WHAT TO WORK ON: Across the records, count every line that includes "height" and give the number by itself.

(Records from a collection)

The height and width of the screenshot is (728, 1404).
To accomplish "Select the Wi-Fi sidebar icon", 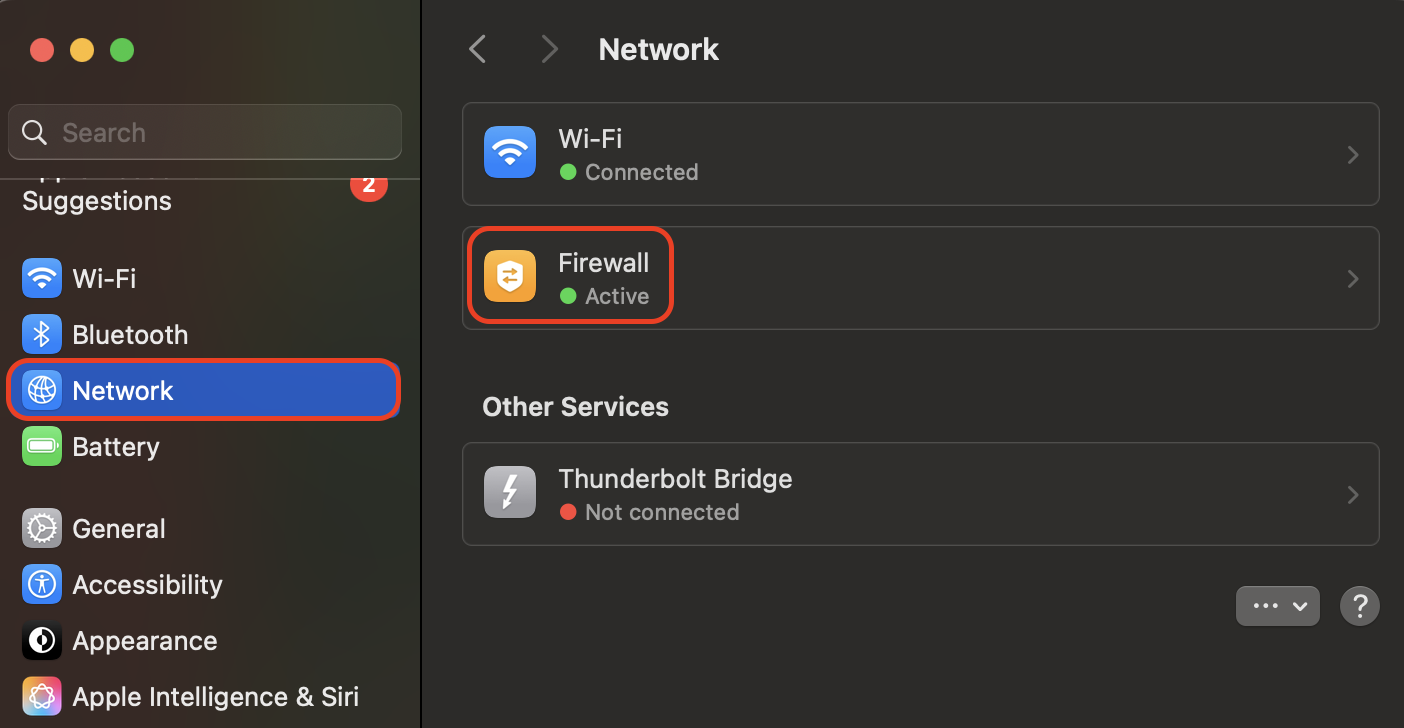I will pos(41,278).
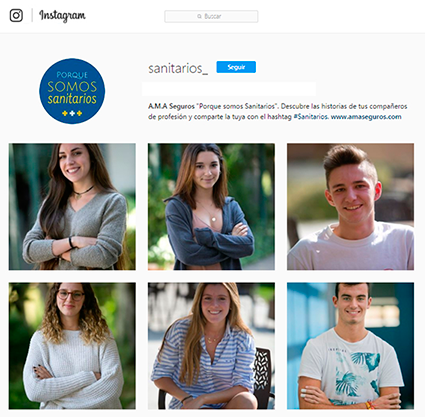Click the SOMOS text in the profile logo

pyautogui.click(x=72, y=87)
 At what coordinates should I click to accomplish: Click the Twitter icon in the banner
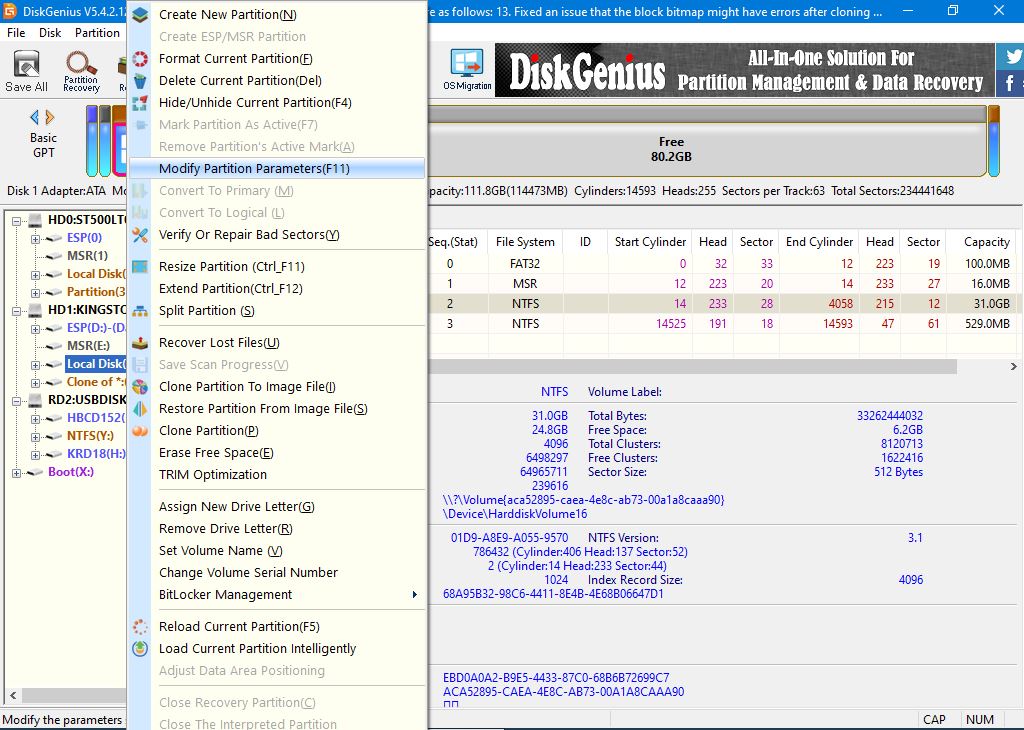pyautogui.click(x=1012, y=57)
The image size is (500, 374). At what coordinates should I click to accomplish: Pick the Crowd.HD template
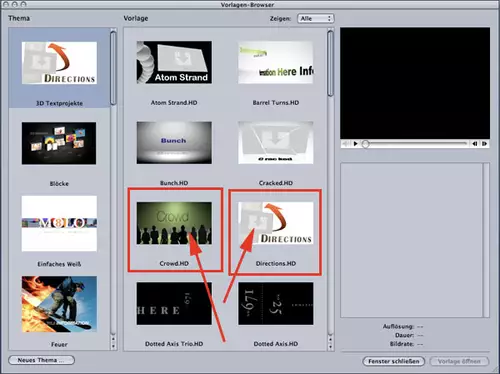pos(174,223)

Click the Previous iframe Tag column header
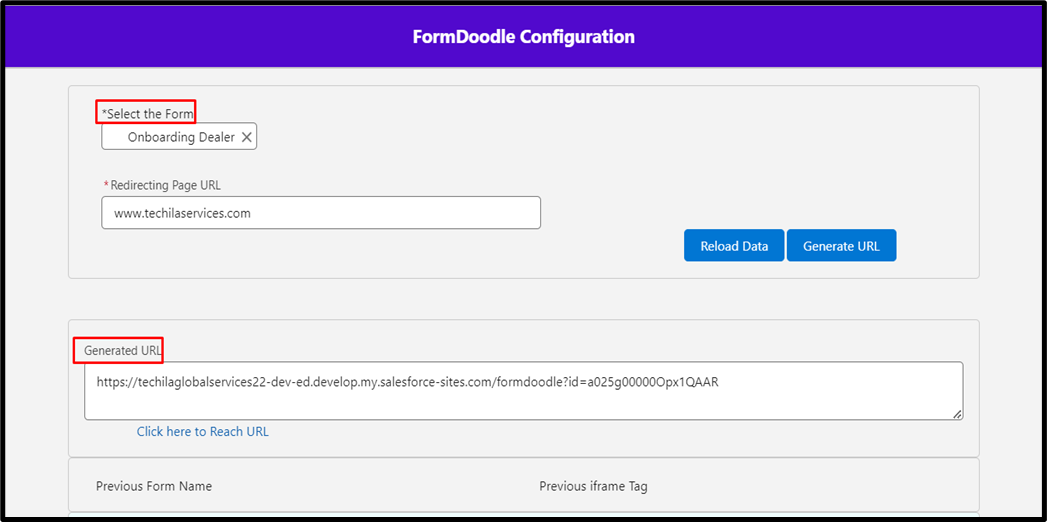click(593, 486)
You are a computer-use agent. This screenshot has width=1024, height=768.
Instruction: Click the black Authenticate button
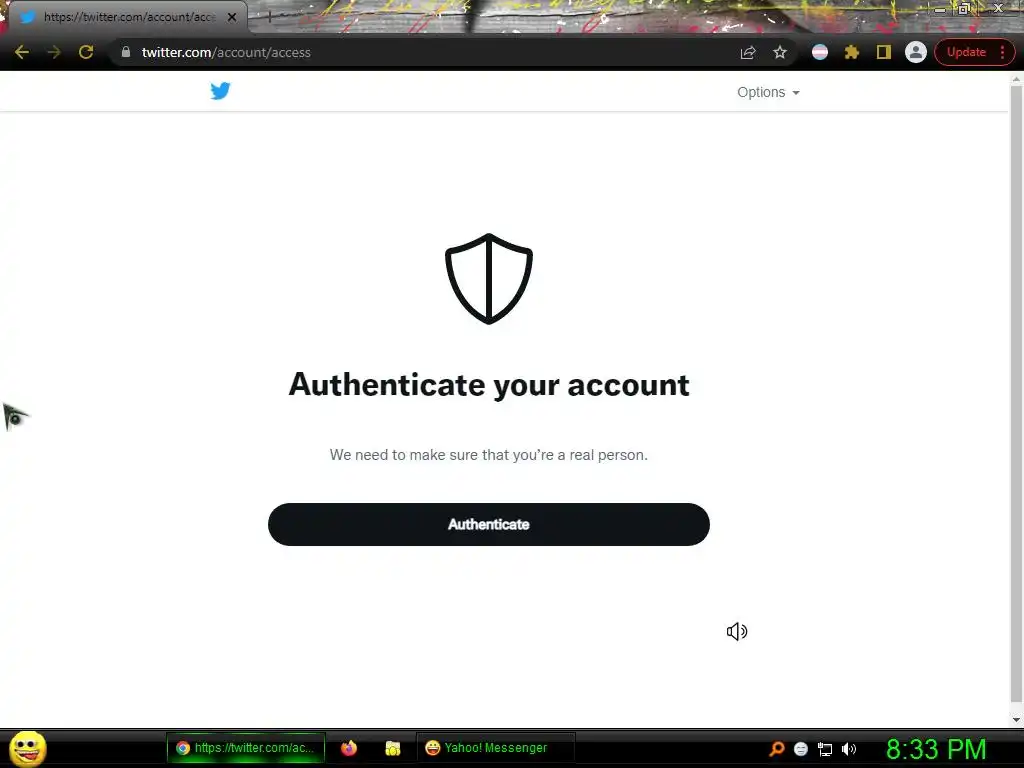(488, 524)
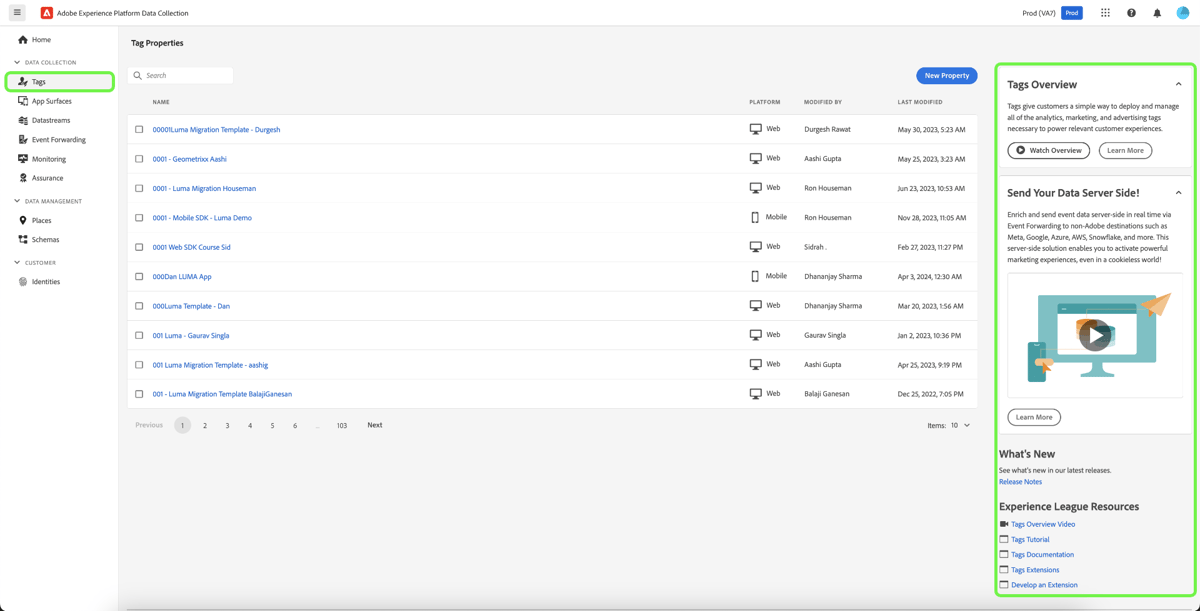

WRITTEN SOLUTION: 2